Erdogan bertemu Putin untuk pertama kalinya sejak jatuhnya pesawat perang Rusia
ST. PETERSBURG, Rusia – Presiden Turki Recep Tayyip Erdogan mengatakan setelah pembicaraan dengan Presiden Rusia Vladimir Putin pada hari Selasa bahwa kedua negara dapat membangun kembali hubungan yang rusak dan menjadikan mereka lebih dekat, serta berjanji untuk mendukung proyek energi besar dengan Rusia.
Erdogan telah berulang kali menyebut Putin sebagai “sahabatnya” dan mengatakan Turki siap melaksanakan proyek pipa gas alam yang diusulkan oleh Moskow dan kesepakatan bagi Rusia untuk membangun pembangkit listrik tenaga nuklir pertama di Turki.
Putin sendiri mengatakan arus wisatawan Rusia ke Turki, yang terhenti setelah jatuhnya jet Rusia oleh Turki pada November, akan segera dilanjutkan. Ia juga berjanji akan secara bertahap mencabut embargo impor produk pertanian Turki dan pembatasan lainnya.
Putin menambahkan bahwa ia dan Erdogan akan mengadakan diskusi terpisah mengenai Suriah pada Selasa malam yang melibatkan pejabat tinggi militer dan intelijen untuk mencari titik temu dalam krisis ini, dimana Moskow dan Ankara mendukung pihak yang berlawanan.
Meskipun Moskow telah mendukung Presiden Suriah Bashar Assad selama perang saudara di negara tersebut dan semakin memperkuat dukungan tersebut dengan meluncurkan kampanye udara pada bulan September lalu, Turki telah mendorong penggulingan Assad.
Hubungan dekat yang sebelumnya terjalin antara Moskow dan Ankara putus setelah sebuah jet Turki menembak jatuh sebuah pesawat tempur Rusia di dekat perbatasan Suriah, sebuah insiden yang digambarkan Putin sebagai “tusukan berbahaya dari belakang”. Hubungan tetap terhenti selama tujuh bulan sampai Erdogan memenuhi tuntutan Rusia untuk meminta maaf atas insiden tersebut.
Putin kemudian memerintahkan pemerintahannya untuk mulai membangun kembali hubungan dengan Turki, dan ketika Erdogan menghadapi upaya kudeta yang gagal pada tanggal 15 Juli, pemimpin Rusia tersebut dengan cepat menawarkan dukungannya.
Erdogan secara khusus menyinggung sikap Putin dan mengatakan hal itu membuat saya, rekan-rekan saya, dan rakyat kami bahagia.
Para analis mengatakan Erdogan sekarang mungkin berharap untuk memainkan peran Rusia untuk memperkuat pengaruhnya dalam perselisihan dengan Amerika Serikat dan Uni Eropa.
Turki mendesak Amerika Serikat untuk mengekstradisi ulama Turki Fethullah Gulen, yang dituduh pemerintah bertanggung jawab atas kudeta yang gagal tersebut. Gulen membantah tuduhan tersebut.

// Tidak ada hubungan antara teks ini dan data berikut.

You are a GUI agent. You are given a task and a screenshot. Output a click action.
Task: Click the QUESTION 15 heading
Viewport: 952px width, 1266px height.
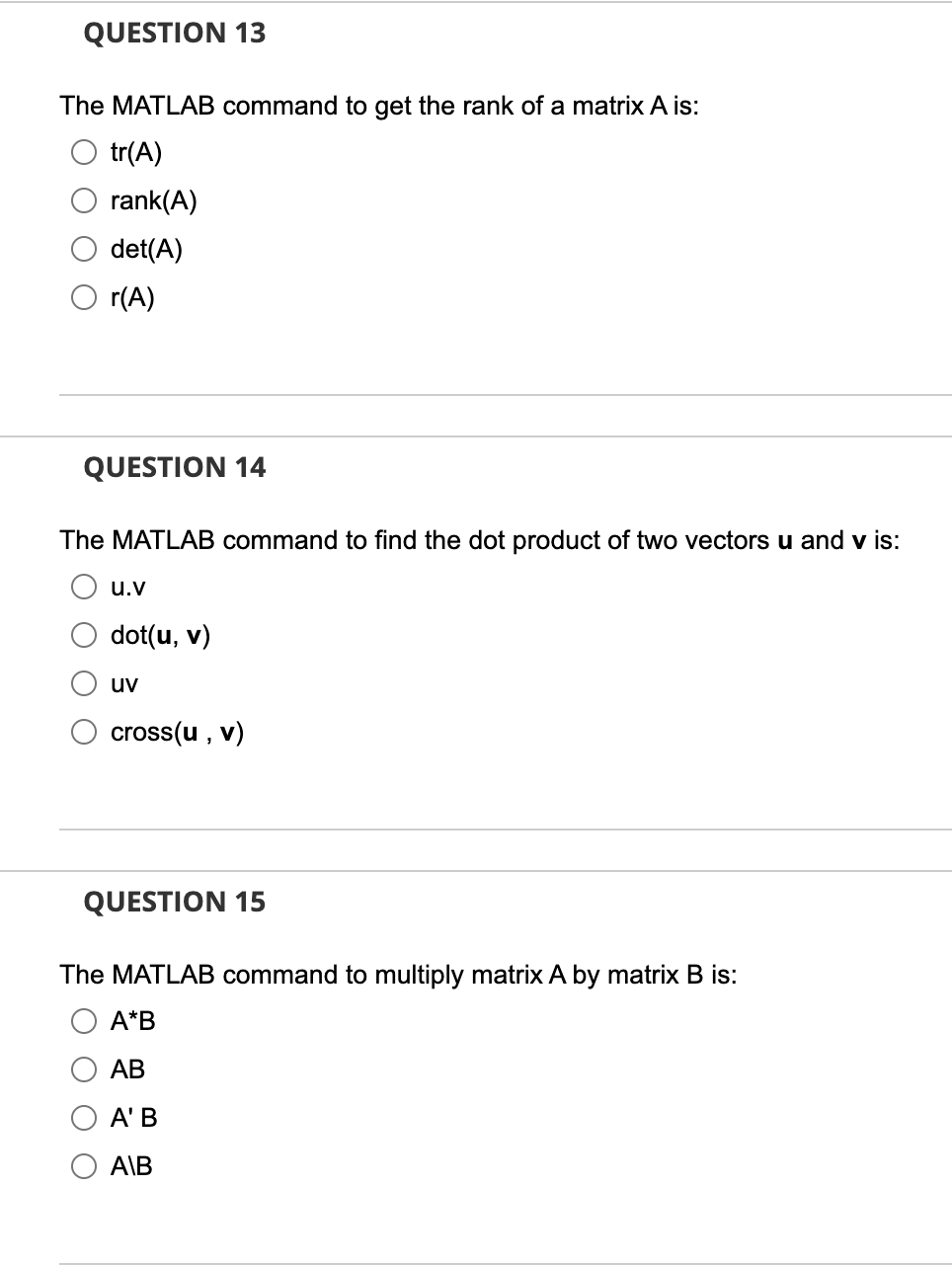point(174,902)
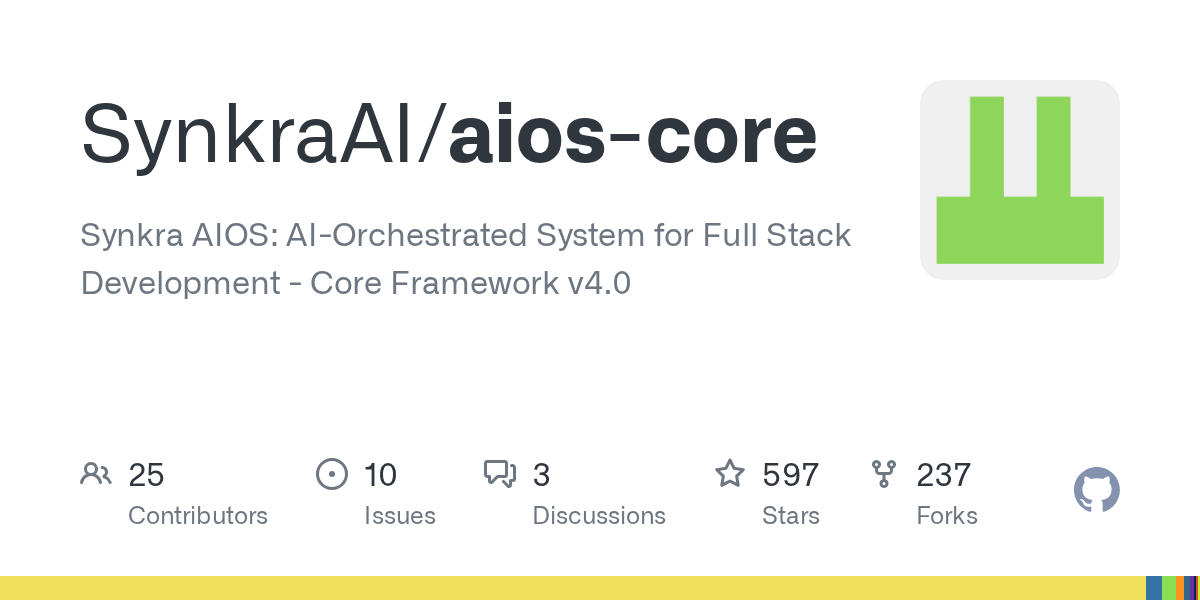This screenshot has width=1200, height=600.
Task: Open the green identicon avatar image
Action: click(x=1019, y=180)
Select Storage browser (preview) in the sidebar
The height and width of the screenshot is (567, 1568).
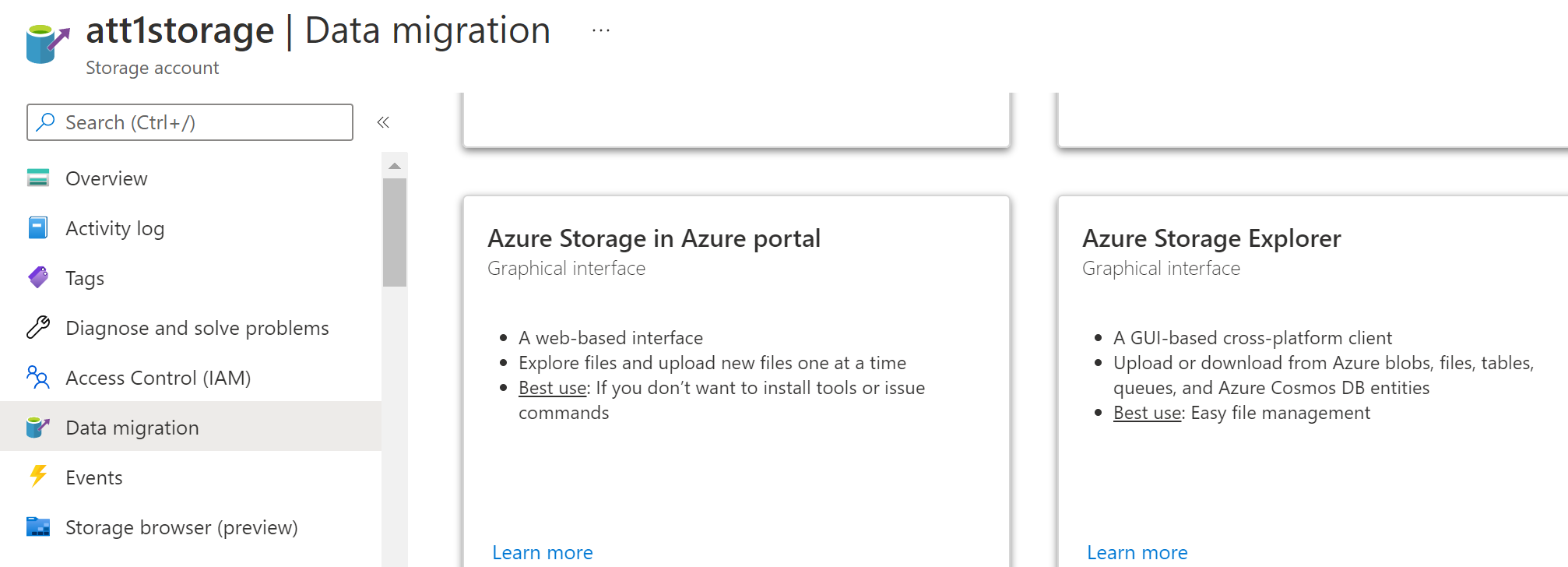tap(181, 527)
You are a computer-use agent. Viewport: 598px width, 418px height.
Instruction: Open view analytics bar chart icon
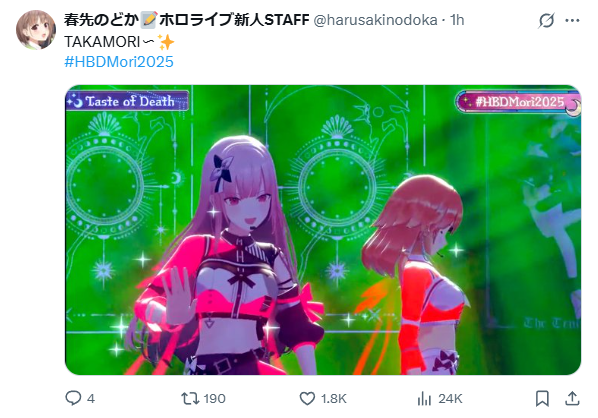pyautogui.click(x=424, y=399)
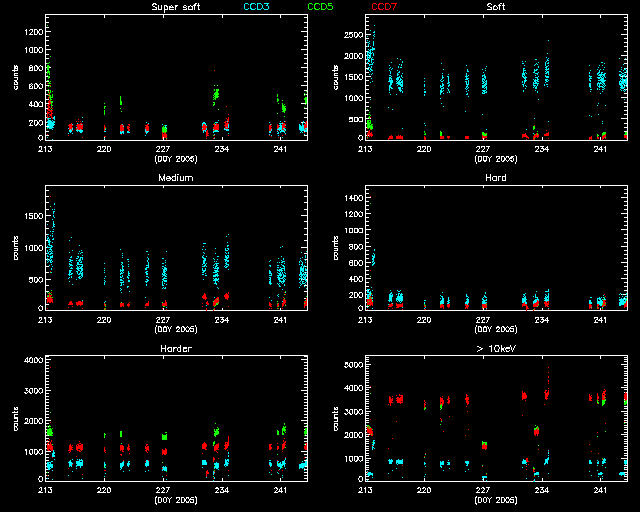Viewport: 640px width, 512px height.
Task: Click the 1200 y-axis tick in Super soft plot
Action: [29, 31]
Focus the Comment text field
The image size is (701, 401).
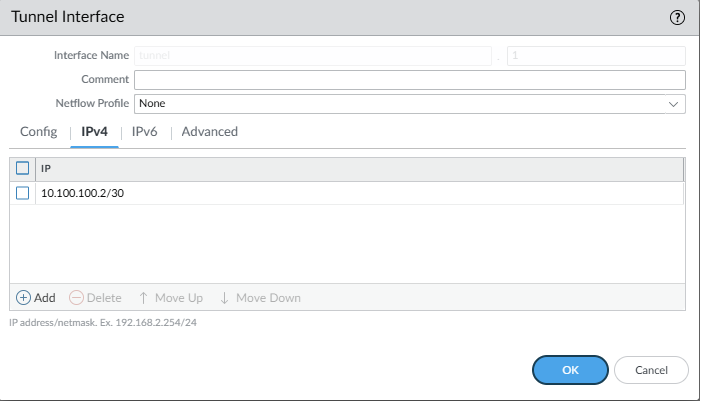pos(409,80)
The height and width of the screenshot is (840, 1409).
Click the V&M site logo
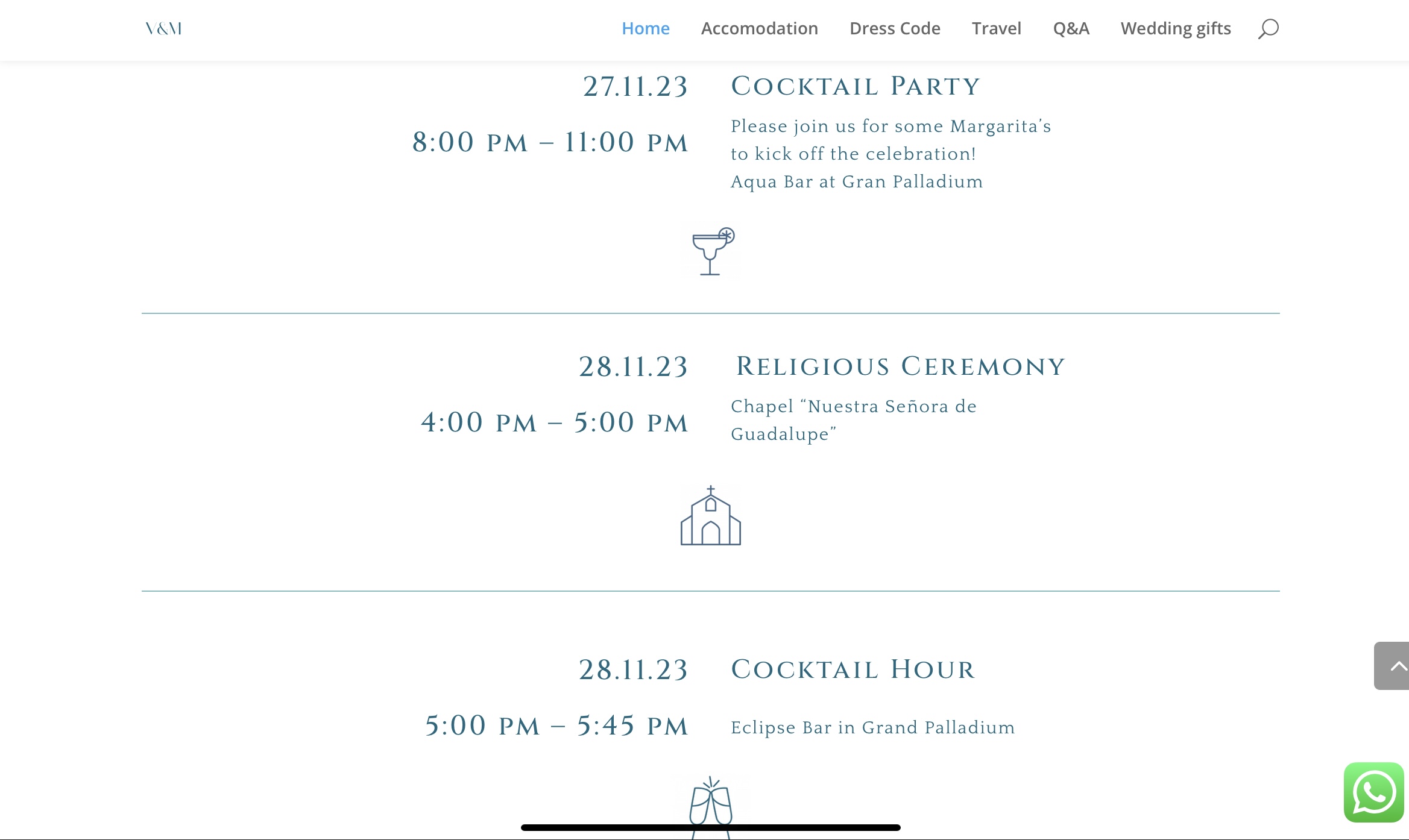tap(163, 28)
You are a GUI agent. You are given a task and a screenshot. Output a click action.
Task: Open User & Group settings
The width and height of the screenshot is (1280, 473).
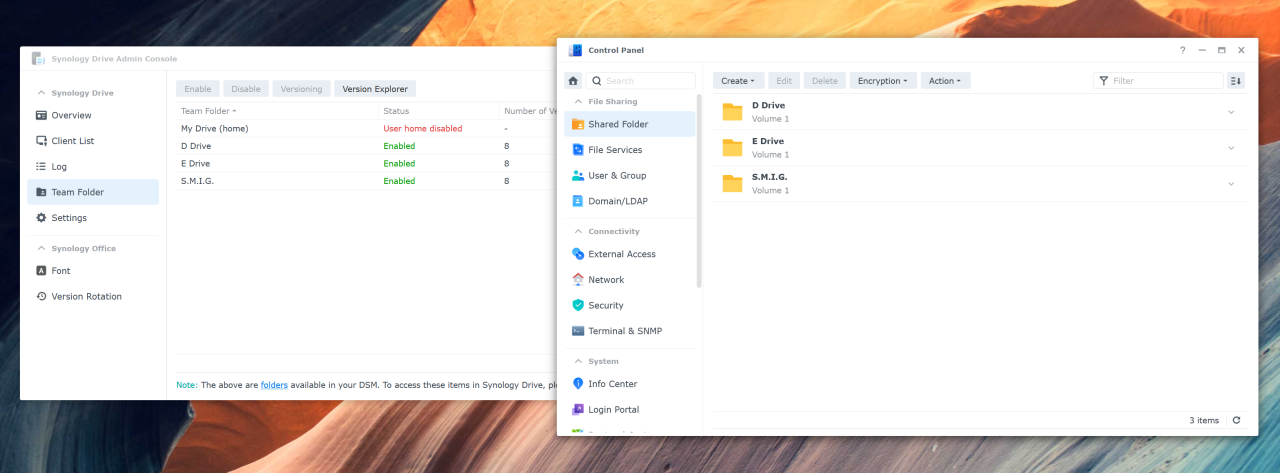pyautogui.click(x=616, y=176)
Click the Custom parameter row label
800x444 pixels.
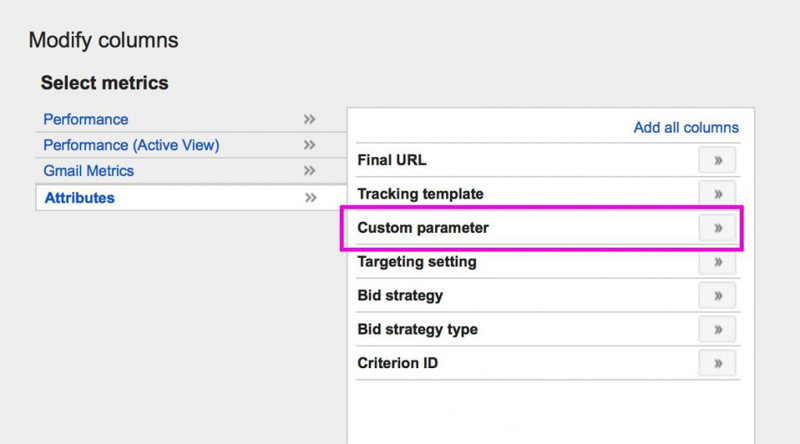pos(423,228)
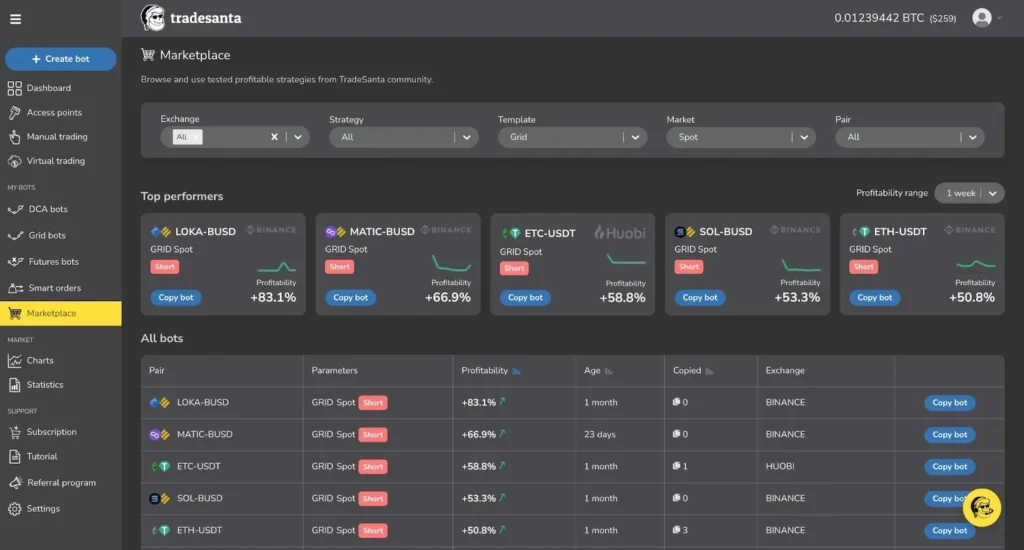Open the Template Grid dropdown
Image resolution: width=1024 pixels, height=550 pixels.
(636, 137)
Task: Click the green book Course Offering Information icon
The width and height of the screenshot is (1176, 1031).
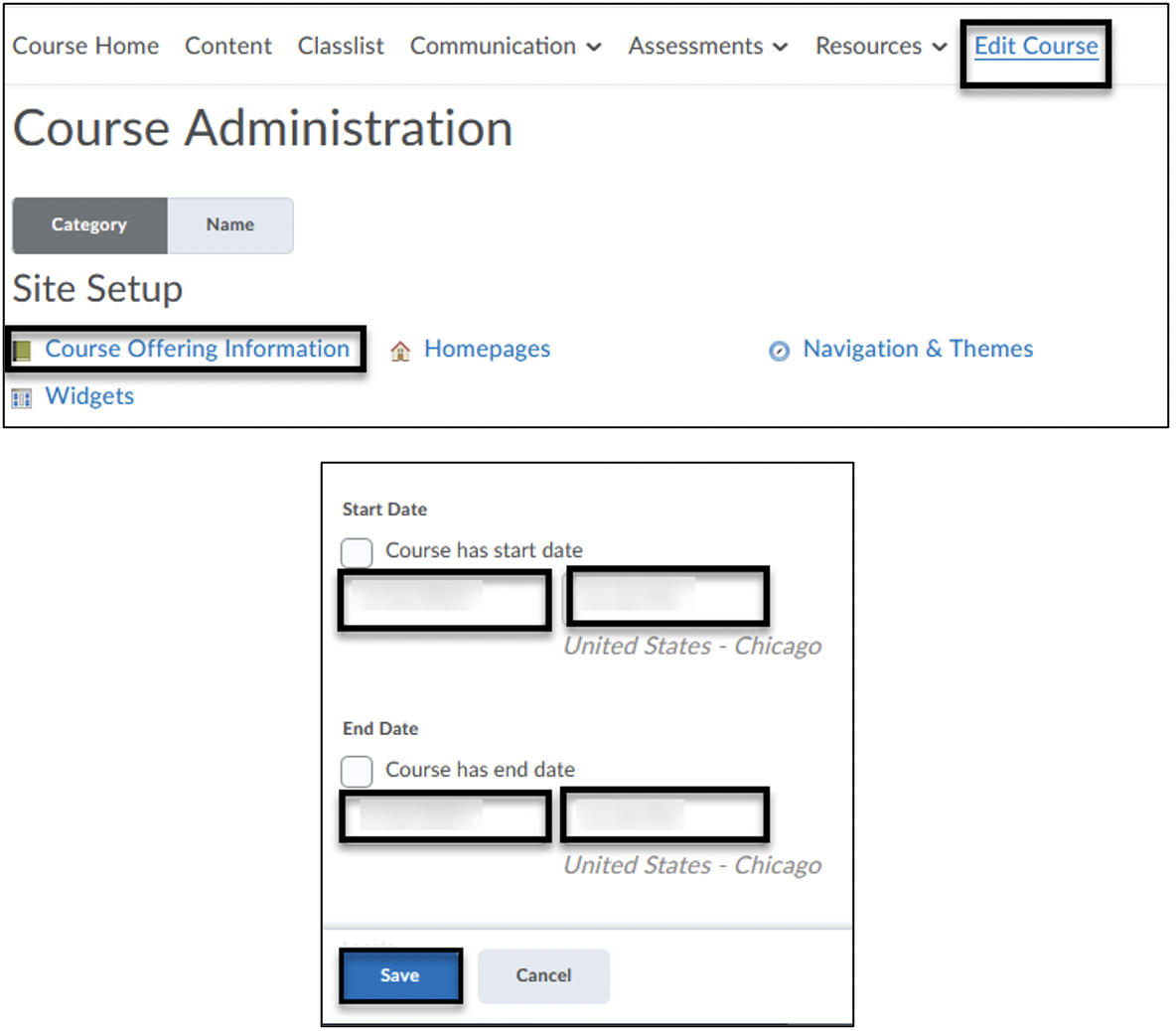Action: point(22,350)
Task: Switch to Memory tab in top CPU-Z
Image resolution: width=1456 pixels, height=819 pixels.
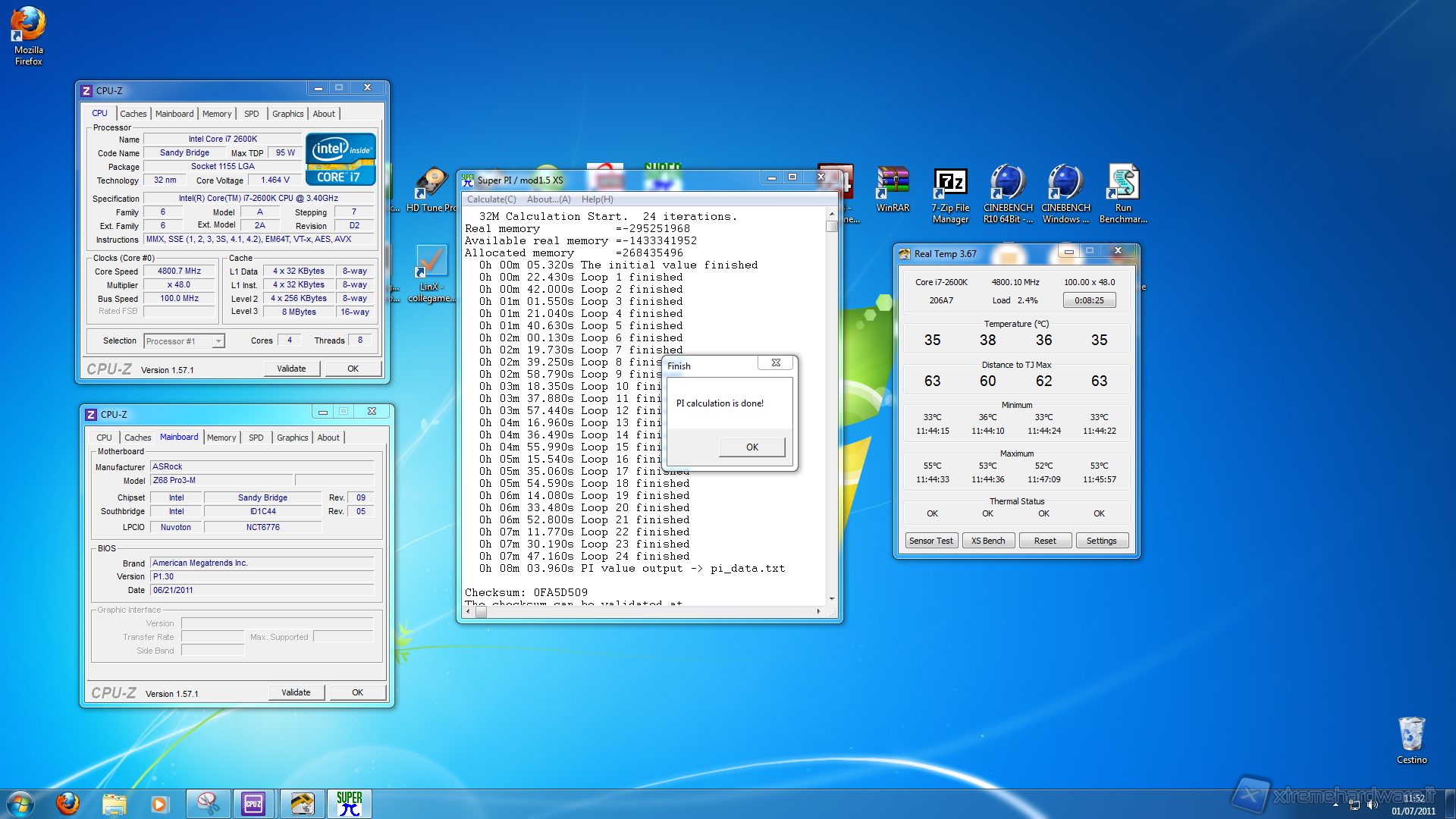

Perselisihan ini telah memperburuk hubungan antara AS dan Turki, dan beberapa pejabat Turki berpendapat bahwa AS mungkin berada di balik kudeta tersebut. Washington membantahnya.
Setelah pembicaraan dengan Putin, Erdogan membenarkan klaimnya bahwa Gulen berada di balik kudeta tersebut, namun tidak menyentuh permintaan Ankara untuk ekstradisinya.
Kudeta yang gagal menyebabkan para perwira militer Turki yang membangkang menggunakan jet, helikopter, dan tank untuk mencoba merebut kekuasaan di malam kekerasan yang menewaskan lebih dari 270 orang. Sejak itu, sekitar 18.000 orang telah ditahan atau ditangkap dan hampir 70.000 orang yang dicurigai memiliki hubungan dengan Gulen telah diskors atau diberhentikan dari pegawai negeri, peradilan, pendidikan, layanan kesehatan, dan militer.
Para pejabat Eropa dan kelompok hak asasi manusia telah menyatakan keprihatinannya mengenai tindakan keras tersebut – pernyataan yang telah membuat marah pihak berwenang Turki. Ankara menuduh negara-negara Barat tidak menunjukkan dukungan yang diperlukan bagi pemerintahan yang dipilih secara demokratis.
Sebaliknya, Erdogan memuji Putin karena menawarkan dukungannya setelah kudeta, dengan mengatakan bahwa “kami bertekad kuat untuk membawa hubungan kami ke tingkat sebelum krisis dan bahkan lebih tinggi lagi”.
Putin menanggapi hal yang sama dengan mengatakan bahwa “kepentingan yang lebih tinggi dari rakyat kita, negara kita memerlukan pemulihan hubungan kita.”